In the records below, find the line containing "Viewport: 1024px width, 476px" and repeat it and every line after it exactly, without pictures.

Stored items
>>>

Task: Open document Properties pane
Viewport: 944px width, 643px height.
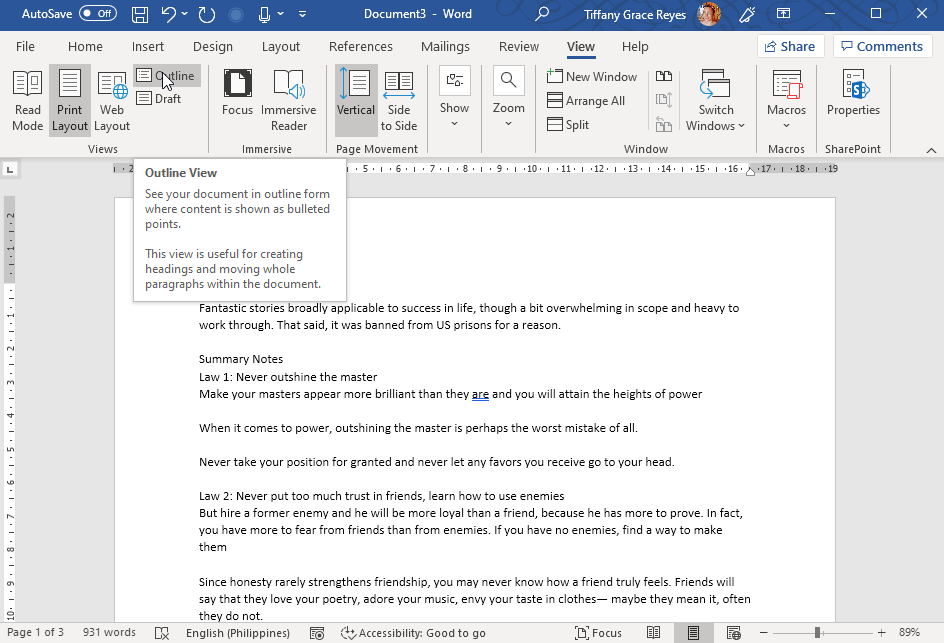Action: coord(852,99)
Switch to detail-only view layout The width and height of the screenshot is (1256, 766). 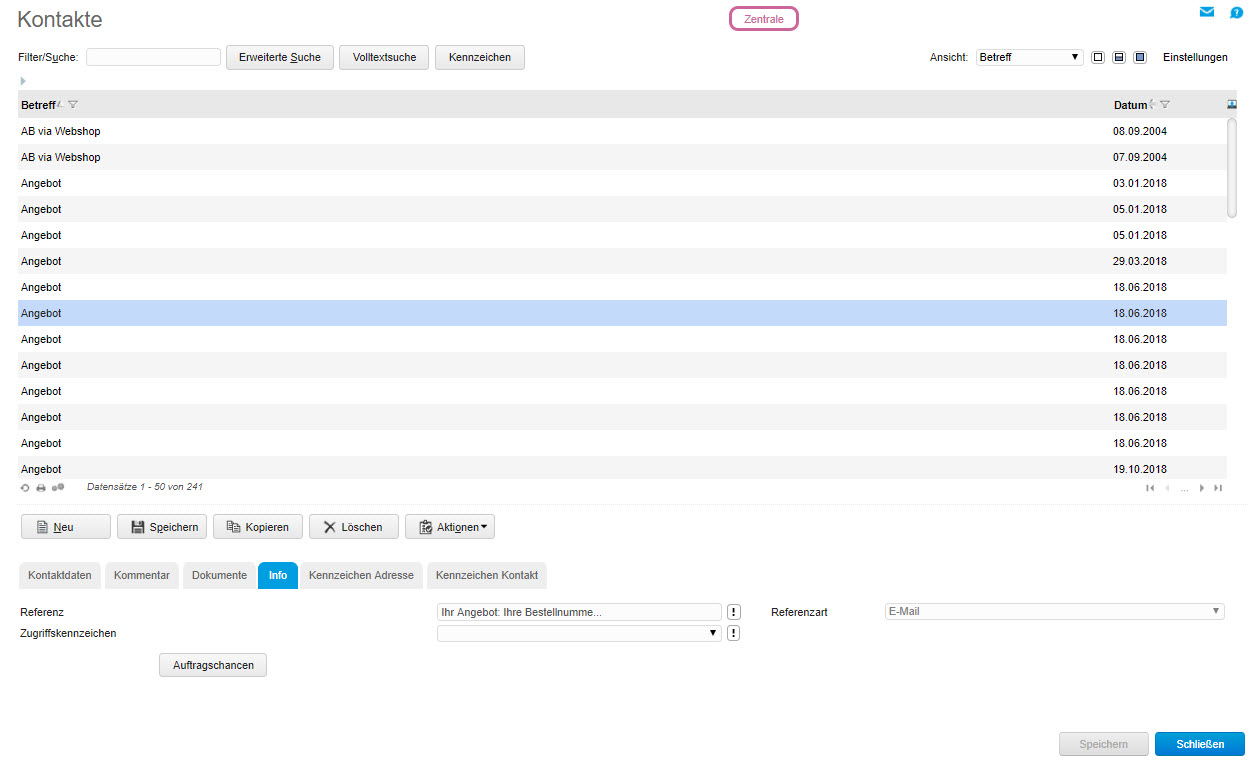point(1140,58)

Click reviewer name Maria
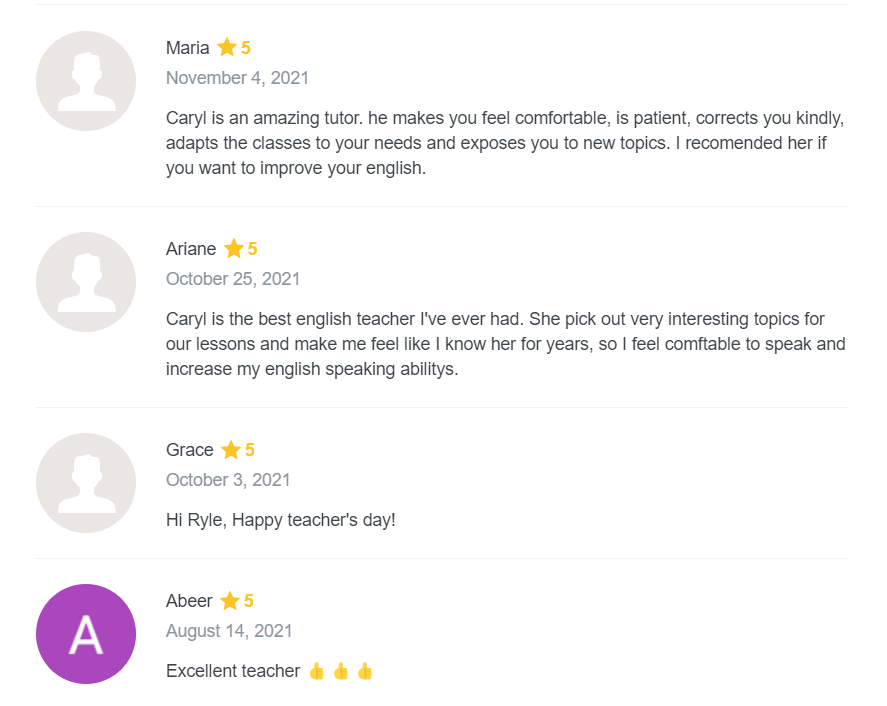(x=188, y=48)
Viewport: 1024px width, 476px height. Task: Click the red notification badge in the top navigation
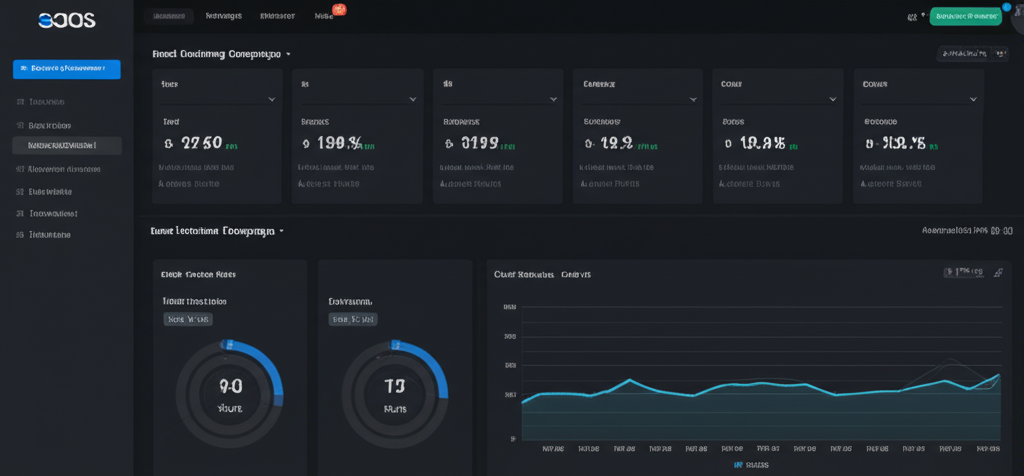339,10
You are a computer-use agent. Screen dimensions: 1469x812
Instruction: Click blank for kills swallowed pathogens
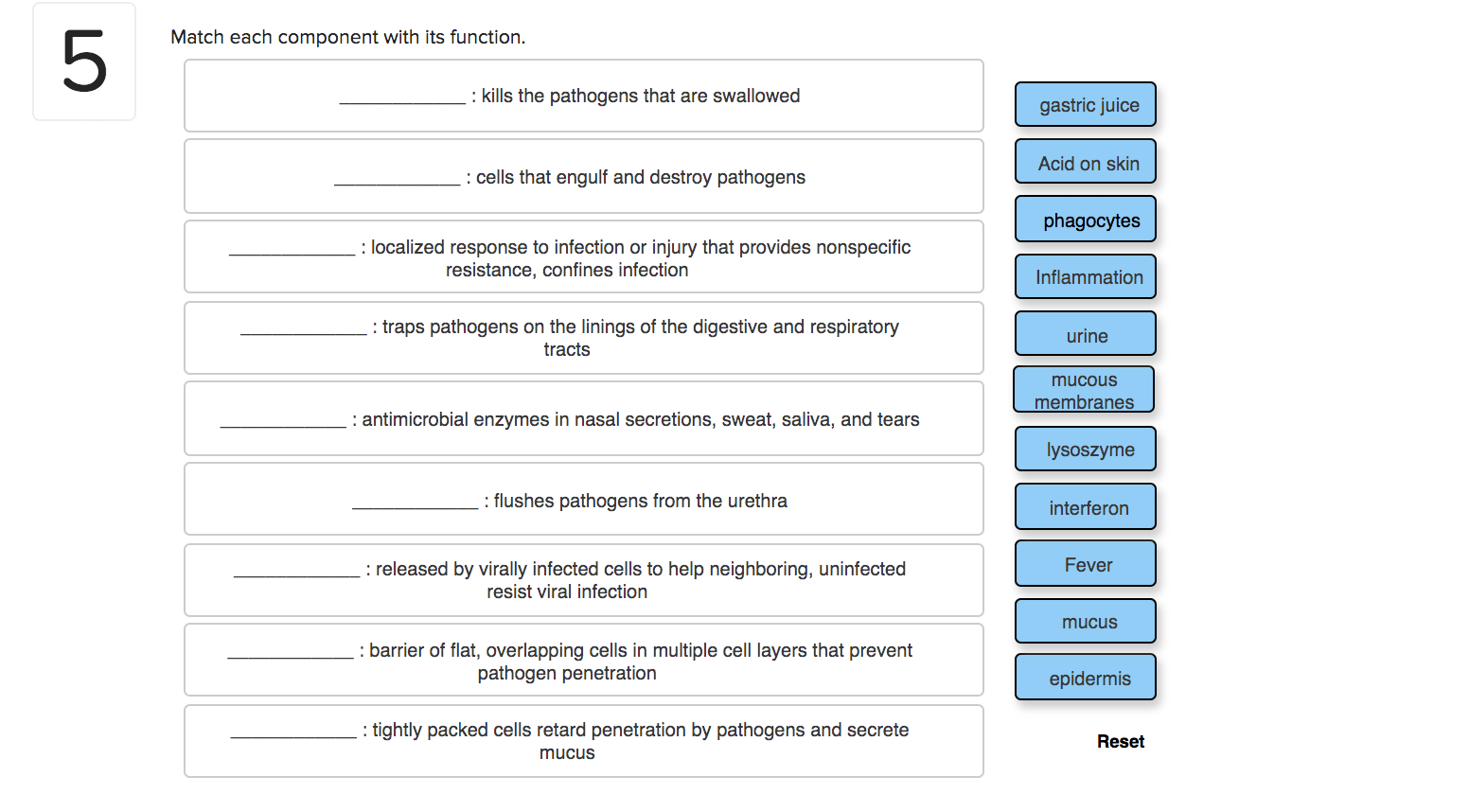pyautogui.click(x=402, y=97)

<<<

Answer to this task –
Viewport: 1024px width, 476px height. Task: Click the red notification badge in the top navigation
339,10
You are a computer-use agent. Screen dimensions: 1469x812
Instruction: Click blank for kills swallowed pathogens
pyautogui.click(x=402, y=97)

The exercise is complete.